== Extrait ==

Une autre chose qui je pense doit changer est les modèles que les économistes utilisent pour leurs prédictions. Les êtres humains sont pleins d’émotions. Pourtant, très peu d’économistes se penchent sur la façon dont les gens fonctionnent. C’est pourquoi je crois que nous devons faire bien plus attention à la psychologie et aux émotions qui sont sans nul doute affectées par les crises et le cycle économique.

Vous mentionnez le comportement des gens, qui est souvent l’objet de discussions liées à la crise : est-elle est une crise de la morale et de l’éthique dans les cercles d’affaires comme certains le pensent, montrant du doigt par exemple ce qui a pu se passer notamment dans des banques américaines ?

Adam Smith, un des pères spirituels du capitalisme, écrivait il a 230 ans dans La Richesse des Nations, que l’on peut faire du profit tout en prenant des précautions, les deux cohabitant de manière équilibrée. Je trouve que nous, en tant que société humaine – et c’est particulièrement vrai pour l’Ouest, nous sommes concentrés énormément sur le profit et très peu sur les précautions, le soin d’autrui, de la société et aussi l’attention à porter à la nature. Il nous faut retrouver cet équilibre. C’est lié par exemple à la façon dont on forme aujourd’hui les dirigeants de demain. La plupart des programmes de type MBA enseignent comment faire du profit. Mais des sujets comme faire attention, la viabilité sur le long terme ou comment faire des affaires de manière responsable manquent à l’appel. Cela doit changer. Car si le système capitaliste veut fonctionner – et je pense que c’est le meilleur système qui a été inventé à ce jour – alors l’équilibre entre le profit et les précautions doit vraiment être préservé.

===

▶ _Exercice proposé_: Renvoyez mot pour mot le passage de l'extrait sur l'économie et le capitalisme compris entre « Vous mentionnez le » et « banques américaines ? », bornes incluses.

== Liste des données ==

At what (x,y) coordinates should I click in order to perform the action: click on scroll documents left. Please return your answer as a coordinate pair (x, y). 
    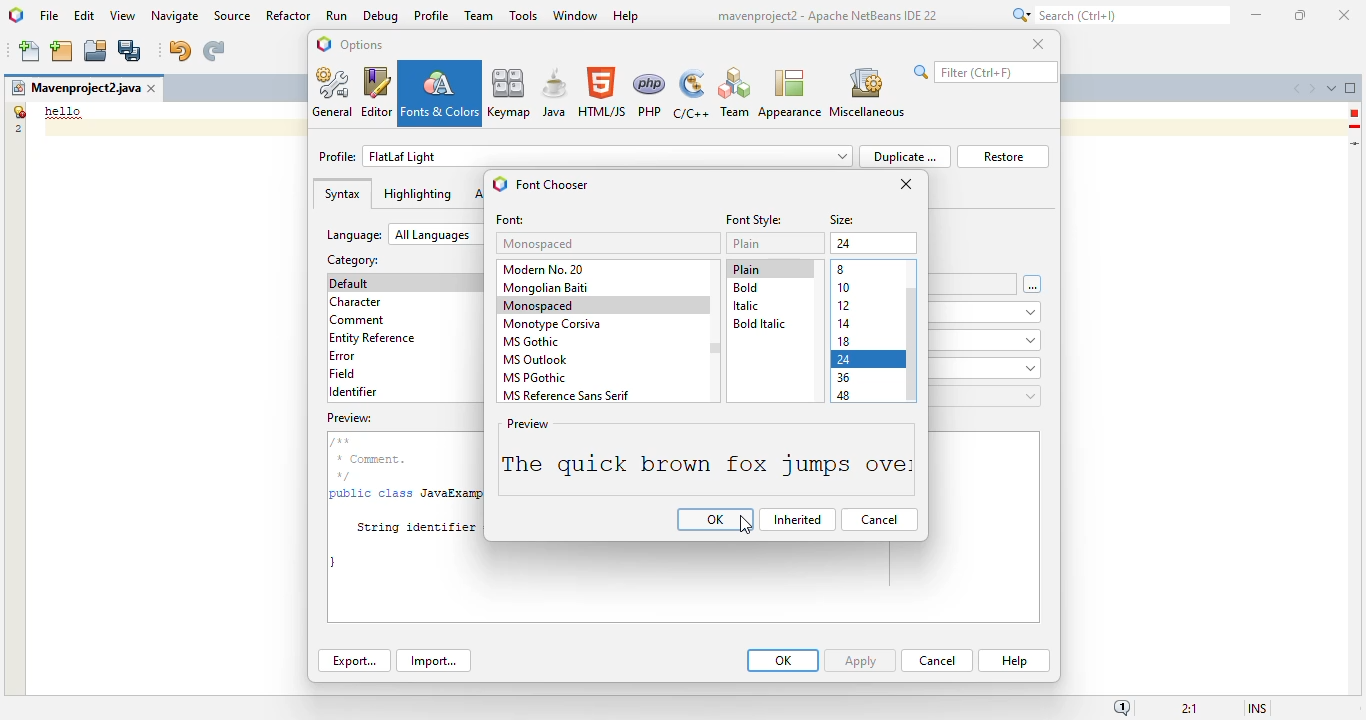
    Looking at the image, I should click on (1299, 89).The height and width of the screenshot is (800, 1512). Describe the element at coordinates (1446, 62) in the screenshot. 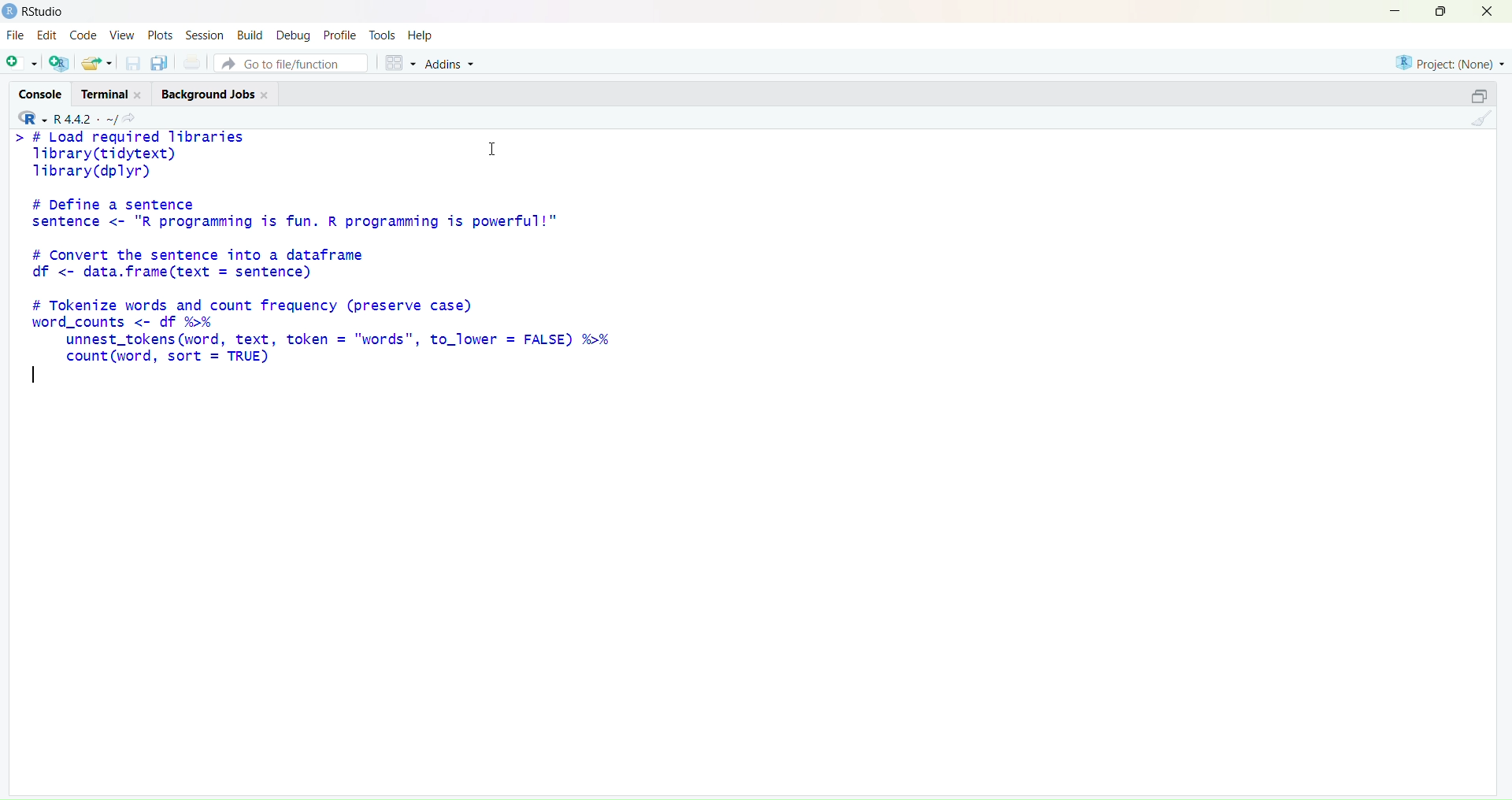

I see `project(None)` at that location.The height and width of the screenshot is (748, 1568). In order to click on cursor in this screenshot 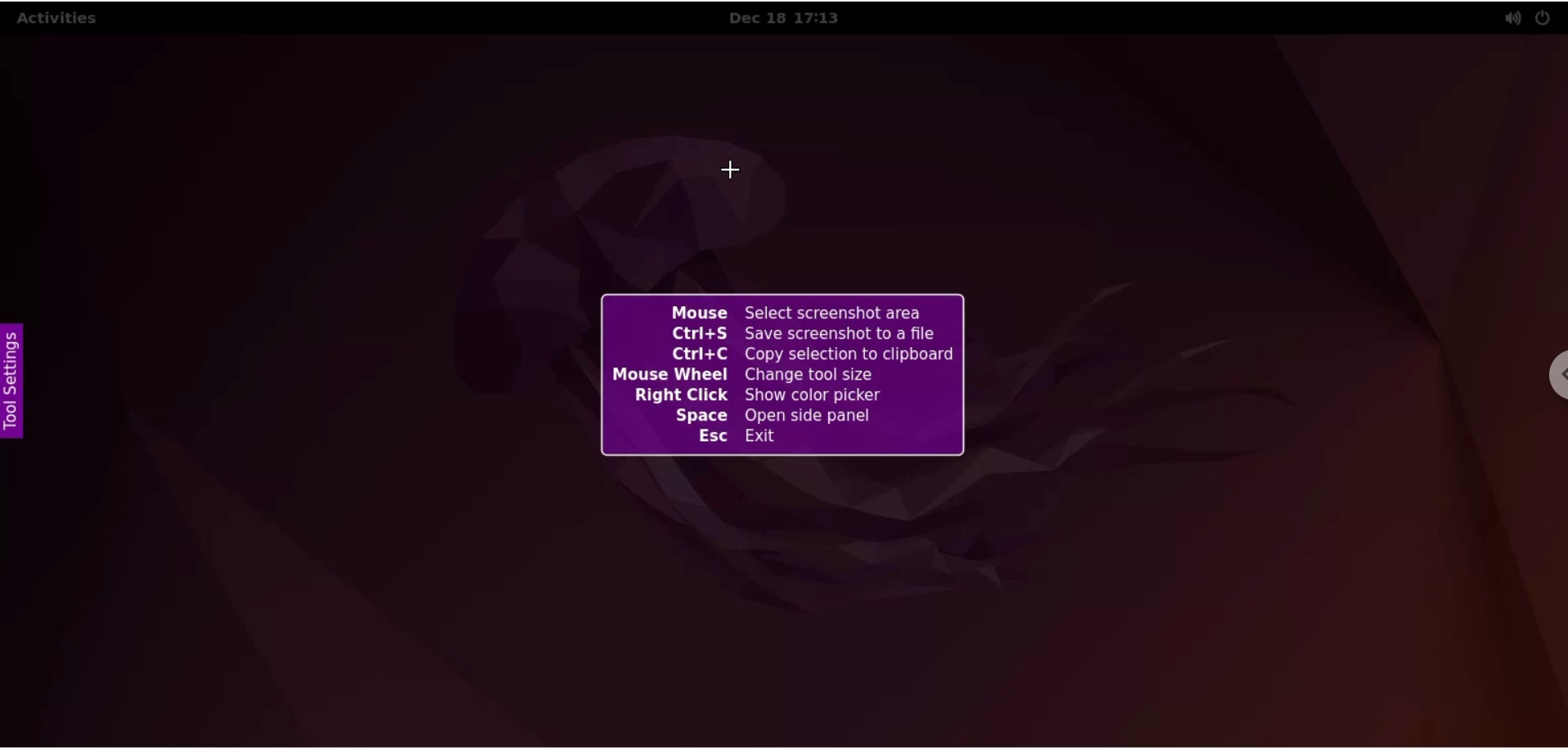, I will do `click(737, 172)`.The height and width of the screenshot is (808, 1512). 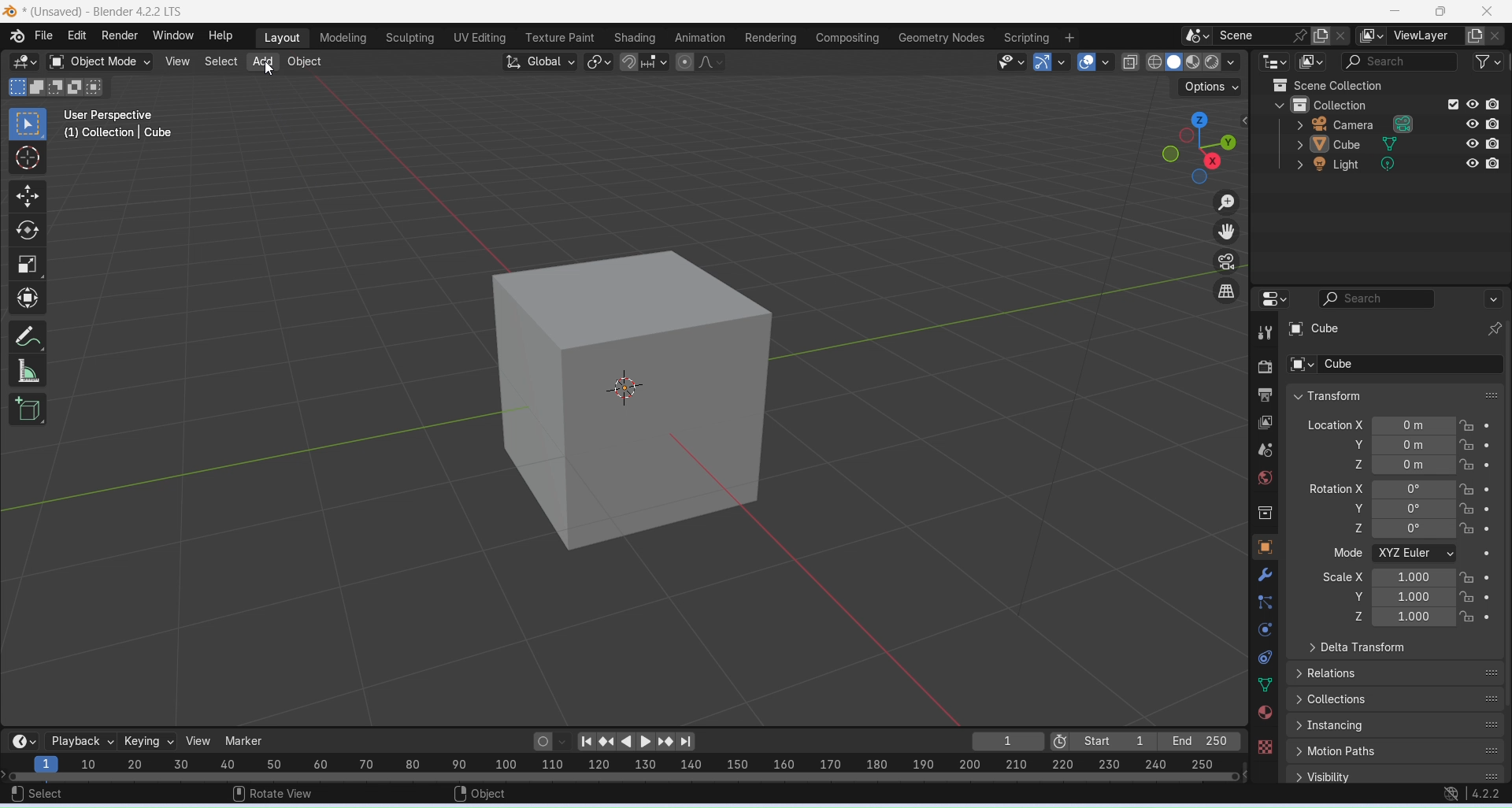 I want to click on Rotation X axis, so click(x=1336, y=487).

===

▶ _Résultat obtenu_:
Vous mentionnez le comportement des gens, qui est souvent l’objet de discussions liées à la crise : est-elle est une crise de la morale et de l’éthique dans les cercles d’affaires comme certains le pensent, montrant du doigt par exemple ce qui a pu se passer notamment dans des banques américaines ?